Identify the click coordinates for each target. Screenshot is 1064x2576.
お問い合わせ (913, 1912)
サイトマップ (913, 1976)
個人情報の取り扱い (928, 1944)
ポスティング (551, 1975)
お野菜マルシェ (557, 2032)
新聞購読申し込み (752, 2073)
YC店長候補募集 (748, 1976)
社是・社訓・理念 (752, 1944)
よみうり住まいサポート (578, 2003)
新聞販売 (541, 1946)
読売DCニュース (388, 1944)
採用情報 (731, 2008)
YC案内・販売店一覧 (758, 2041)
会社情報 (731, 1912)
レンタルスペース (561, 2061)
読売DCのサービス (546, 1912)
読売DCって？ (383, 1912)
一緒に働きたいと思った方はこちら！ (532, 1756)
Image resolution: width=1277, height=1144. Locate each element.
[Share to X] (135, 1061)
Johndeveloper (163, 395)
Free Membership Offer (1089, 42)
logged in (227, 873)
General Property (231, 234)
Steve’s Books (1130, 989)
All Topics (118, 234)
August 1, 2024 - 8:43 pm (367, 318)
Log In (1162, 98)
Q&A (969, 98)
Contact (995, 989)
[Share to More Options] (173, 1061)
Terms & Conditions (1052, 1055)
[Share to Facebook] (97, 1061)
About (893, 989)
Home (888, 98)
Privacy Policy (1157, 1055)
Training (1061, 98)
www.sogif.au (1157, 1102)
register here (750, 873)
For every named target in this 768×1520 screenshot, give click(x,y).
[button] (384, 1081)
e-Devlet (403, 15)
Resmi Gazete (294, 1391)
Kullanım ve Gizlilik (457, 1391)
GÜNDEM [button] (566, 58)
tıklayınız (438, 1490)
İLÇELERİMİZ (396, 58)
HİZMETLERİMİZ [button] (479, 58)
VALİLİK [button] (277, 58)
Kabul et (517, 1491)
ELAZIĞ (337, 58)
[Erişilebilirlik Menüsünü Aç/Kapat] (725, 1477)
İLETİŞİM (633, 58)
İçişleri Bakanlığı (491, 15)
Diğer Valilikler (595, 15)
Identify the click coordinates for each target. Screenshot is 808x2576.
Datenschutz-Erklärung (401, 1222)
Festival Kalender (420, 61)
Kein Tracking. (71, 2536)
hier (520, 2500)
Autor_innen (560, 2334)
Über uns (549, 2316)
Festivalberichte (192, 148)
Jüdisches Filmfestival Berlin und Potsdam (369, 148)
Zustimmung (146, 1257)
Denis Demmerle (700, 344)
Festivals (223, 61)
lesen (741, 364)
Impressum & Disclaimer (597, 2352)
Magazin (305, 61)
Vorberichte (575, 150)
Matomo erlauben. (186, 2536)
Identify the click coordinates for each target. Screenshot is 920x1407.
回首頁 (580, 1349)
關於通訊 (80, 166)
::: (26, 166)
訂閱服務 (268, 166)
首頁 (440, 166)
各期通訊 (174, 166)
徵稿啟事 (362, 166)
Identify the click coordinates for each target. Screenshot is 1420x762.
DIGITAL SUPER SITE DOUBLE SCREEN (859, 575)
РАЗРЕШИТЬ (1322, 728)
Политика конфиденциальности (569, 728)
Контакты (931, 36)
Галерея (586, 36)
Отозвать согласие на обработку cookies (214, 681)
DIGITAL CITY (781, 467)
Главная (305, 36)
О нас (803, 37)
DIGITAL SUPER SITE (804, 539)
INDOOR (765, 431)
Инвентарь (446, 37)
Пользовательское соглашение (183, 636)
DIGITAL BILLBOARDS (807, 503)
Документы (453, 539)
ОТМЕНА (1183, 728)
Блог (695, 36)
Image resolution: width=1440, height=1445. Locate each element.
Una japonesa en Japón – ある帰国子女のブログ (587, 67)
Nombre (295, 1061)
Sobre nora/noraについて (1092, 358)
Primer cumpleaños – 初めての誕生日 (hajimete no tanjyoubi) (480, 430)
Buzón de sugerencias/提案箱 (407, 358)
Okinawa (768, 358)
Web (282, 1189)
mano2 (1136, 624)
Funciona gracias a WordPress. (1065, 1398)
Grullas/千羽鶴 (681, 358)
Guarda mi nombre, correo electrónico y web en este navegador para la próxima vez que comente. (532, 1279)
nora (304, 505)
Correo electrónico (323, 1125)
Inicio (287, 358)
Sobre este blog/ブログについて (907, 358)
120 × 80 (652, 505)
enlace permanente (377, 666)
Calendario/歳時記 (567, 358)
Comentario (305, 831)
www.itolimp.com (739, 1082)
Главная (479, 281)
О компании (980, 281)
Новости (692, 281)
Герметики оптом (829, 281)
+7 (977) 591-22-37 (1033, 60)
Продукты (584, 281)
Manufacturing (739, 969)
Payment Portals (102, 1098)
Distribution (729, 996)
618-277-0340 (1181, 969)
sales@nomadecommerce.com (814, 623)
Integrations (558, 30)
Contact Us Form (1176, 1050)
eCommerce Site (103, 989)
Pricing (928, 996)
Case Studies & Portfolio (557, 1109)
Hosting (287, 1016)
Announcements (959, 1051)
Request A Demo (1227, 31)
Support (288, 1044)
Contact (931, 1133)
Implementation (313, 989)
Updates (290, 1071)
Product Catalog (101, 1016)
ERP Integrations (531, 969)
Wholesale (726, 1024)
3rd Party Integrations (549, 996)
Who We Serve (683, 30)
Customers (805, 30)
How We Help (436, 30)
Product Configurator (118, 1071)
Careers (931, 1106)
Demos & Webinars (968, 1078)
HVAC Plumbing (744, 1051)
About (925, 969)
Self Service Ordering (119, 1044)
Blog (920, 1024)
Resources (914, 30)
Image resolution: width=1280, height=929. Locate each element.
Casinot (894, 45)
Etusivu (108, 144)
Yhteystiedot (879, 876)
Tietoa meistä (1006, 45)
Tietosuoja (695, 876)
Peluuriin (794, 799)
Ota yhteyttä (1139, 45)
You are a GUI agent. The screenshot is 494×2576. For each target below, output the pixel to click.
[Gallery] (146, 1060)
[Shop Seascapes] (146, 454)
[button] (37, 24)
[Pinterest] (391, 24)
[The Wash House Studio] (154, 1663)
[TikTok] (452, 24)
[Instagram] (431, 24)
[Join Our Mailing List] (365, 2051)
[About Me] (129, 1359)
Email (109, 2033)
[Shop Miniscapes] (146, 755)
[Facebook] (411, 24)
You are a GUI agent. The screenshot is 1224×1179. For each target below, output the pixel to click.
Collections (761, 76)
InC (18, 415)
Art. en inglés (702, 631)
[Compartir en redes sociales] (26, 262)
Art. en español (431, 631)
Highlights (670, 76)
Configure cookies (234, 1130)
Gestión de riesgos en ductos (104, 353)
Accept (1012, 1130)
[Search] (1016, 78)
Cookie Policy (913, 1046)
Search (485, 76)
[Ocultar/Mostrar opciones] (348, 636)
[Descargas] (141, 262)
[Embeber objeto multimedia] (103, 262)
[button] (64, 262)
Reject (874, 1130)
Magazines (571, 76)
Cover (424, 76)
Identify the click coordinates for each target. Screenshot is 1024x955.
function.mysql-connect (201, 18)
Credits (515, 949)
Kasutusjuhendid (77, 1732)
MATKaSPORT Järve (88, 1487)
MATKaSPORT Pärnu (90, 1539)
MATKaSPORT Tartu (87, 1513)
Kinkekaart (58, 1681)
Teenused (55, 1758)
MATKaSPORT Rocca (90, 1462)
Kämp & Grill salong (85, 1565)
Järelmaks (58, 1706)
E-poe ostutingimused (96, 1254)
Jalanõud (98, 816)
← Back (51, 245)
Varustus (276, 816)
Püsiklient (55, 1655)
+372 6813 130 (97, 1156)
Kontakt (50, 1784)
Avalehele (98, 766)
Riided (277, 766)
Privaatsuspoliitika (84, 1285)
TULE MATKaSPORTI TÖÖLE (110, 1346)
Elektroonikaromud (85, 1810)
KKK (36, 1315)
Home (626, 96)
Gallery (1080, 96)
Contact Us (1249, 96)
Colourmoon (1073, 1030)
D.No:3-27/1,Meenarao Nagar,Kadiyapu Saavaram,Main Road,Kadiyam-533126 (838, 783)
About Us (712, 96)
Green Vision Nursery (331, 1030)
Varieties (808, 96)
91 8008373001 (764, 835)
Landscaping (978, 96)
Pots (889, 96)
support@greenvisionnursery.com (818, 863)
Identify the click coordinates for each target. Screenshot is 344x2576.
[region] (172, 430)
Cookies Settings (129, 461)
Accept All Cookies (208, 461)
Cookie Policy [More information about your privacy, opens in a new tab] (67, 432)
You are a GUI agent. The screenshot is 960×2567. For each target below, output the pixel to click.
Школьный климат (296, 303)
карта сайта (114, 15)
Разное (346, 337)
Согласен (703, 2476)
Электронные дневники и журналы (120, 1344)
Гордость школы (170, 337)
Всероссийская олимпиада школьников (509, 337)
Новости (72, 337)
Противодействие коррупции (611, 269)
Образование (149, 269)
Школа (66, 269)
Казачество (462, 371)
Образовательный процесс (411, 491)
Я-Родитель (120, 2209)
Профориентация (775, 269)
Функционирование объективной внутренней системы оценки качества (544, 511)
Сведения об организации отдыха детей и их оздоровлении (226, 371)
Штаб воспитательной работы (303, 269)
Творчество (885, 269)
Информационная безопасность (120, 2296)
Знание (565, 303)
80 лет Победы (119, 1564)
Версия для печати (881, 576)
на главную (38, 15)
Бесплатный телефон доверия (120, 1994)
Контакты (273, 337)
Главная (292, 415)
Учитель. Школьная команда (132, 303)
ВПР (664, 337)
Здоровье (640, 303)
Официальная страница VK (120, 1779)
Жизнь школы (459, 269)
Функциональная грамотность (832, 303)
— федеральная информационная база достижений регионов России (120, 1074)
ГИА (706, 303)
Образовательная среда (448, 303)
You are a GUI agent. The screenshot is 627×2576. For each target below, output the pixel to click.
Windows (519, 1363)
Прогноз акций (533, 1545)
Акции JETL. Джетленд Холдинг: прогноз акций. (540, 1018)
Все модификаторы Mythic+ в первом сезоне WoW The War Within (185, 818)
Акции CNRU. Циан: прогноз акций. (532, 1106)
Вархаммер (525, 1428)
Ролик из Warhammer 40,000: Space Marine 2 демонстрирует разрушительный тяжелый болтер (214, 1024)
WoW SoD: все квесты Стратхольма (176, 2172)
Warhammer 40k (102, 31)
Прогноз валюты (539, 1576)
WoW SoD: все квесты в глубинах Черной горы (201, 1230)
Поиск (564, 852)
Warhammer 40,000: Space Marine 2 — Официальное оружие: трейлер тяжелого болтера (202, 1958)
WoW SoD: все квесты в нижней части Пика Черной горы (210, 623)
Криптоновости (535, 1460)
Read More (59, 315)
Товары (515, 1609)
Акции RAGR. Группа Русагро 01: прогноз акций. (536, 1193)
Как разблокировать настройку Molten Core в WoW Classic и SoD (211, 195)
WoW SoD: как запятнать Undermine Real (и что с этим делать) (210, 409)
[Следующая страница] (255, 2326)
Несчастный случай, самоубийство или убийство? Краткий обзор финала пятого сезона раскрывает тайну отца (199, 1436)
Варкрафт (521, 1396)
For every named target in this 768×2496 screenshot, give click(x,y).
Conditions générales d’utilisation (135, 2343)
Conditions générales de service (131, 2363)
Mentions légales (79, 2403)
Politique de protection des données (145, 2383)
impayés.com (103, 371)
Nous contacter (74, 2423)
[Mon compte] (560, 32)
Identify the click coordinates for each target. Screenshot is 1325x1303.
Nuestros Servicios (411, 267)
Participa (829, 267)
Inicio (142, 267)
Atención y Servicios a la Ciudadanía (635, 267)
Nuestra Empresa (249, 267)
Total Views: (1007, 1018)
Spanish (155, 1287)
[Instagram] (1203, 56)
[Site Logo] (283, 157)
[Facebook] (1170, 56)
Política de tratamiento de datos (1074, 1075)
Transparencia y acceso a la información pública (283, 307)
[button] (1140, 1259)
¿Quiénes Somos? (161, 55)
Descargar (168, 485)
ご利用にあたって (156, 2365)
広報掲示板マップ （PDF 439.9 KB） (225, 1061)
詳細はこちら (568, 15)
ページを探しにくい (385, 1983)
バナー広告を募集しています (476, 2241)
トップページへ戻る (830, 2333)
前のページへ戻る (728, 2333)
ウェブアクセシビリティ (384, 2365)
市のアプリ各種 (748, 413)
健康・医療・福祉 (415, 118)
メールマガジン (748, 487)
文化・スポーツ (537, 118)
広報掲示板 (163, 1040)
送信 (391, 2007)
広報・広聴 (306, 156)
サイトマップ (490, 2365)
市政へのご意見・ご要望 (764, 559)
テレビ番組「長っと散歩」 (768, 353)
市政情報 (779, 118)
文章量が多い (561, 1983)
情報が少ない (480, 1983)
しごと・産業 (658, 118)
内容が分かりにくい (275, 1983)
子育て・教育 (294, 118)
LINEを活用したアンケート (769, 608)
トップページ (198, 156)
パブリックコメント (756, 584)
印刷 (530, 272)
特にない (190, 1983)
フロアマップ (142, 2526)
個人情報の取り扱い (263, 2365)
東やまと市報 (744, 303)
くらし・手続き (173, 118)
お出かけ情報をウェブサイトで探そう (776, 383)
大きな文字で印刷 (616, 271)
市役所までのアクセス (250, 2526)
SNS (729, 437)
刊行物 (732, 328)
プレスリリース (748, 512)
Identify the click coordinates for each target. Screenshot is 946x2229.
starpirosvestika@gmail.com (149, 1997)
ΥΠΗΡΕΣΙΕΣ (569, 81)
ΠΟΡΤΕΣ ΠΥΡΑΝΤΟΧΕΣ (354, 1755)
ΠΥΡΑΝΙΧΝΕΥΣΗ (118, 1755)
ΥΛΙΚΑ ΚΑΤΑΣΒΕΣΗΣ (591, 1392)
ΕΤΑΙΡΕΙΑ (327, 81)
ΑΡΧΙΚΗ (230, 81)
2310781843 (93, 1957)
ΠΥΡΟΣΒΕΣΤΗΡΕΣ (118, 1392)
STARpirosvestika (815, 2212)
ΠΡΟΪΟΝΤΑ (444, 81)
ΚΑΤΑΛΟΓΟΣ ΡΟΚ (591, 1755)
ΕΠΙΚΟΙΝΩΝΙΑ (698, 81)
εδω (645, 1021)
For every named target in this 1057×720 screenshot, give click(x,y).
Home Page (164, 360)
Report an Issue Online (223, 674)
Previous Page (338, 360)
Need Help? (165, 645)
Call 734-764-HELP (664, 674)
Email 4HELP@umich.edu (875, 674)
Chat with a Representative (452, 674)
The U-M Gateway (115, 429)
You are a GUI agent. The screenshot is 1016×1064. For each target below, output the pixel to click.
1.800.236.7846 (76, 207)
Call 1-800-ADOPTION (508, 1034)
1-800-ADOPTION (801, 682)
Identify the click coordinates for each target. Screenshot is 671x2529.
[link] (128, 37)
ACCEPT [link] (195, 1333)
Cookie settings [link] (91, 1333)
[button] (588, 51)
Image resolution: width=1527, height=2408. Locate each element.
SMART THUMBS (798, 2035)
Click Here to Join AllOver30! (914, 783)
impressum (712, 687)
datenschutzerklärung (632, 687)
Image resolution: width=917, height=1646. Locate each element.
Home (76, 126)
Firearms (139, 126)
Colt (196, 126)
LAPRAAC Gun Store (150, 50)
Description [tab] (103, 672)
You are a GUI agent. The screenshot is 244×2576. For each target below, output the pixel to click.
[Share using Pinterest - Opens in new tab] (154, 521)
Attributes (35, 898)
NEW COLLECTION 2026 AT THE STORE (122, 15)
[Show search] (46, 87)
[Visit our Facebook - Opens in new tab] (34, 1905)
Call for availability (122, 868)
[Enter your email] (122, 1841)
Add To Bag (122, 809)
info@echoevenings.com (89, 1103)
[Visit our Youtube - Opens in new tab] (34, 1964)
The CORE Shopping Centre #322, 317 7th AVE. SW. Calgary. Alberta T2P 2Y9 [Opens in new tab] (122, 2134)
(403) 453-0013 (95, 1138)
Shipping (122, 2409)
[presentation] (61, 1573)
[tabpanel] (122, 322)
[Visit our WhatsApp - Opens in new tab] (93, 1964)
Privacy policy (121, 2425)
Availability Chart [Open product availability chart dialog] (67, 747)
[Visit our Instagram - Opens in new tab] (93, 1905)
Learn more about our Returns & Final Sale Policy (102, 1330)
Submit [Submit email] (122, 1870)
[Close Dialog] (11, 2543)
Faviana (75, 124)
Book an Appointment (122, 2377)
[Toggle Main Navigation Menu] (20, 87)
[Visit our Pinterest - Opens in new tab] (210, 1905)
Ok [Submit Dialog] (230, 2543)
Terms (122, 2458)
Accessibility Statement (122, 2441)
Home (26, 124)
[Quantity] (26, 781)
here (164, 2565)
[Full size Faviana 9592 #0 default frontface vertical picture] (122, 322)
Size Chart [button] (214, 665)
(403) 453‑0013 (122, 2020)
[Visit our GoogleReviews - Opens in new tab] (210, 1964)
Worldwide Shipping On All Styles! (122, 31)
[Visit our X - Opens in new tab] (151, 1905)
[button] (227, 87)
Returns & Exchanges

::::::::

Copy everything from the start of the items down to the line that contains "Training (1061, 98)", swapping "Log In" for "Sign In" and leaving everything else unchanged.

Identify the click coordinates for each target. Screenshot is 1064x2576.
お問い合わせ (913, 1912)
サイトマップ (913, 1976)
個人情報の取り扱い (928, 1944)
ポスティング (551, 1975)
お野菜マルシェ (557, 2032)
新聞購読申し込み (752, 2073)
YC店長候補募集 (748, 1976)
社是・社訓・理念 (752, 1944)
よみうり住まいサポート (578, 2003)
新聞販売 (541, 1946)
読売DCニュース (388, 1944)
採用情報 (731, 2008)
YC案内・販売店一覧 (758, 2041)
会社情報 (731, 1912)
レンタルスペース (561, 2061)
読売DCのサービス (546, 1912)
読売DCって？ (383, 1912)
一緒に働きたいと思った方はこちら！ (532, 1756)
Image resolution: width=1277, height=1144. Locate each element.
[Share to X] (135, 1061)
Johndeveloper (163, 395)
Free Membership Offer (1089, 42)
logged in (227, 873)
General Property (231, 234)
Steve’s Books (1130, 989)
All Topics (118, 234)
August 1, 2024 - 8:43 pm (367, 318)
Sign In (1162, 98)
Q&A (969, 98)
Contact (995, 989)
[Share to More Options] (173, 1061)
Terms & Conditions (1052, 1055)
[Share to Facebook] (97, 1061)
About (893, 989)
Home (888, 98)
Privacy Policy (1157, 1055)
Training (1061, 98)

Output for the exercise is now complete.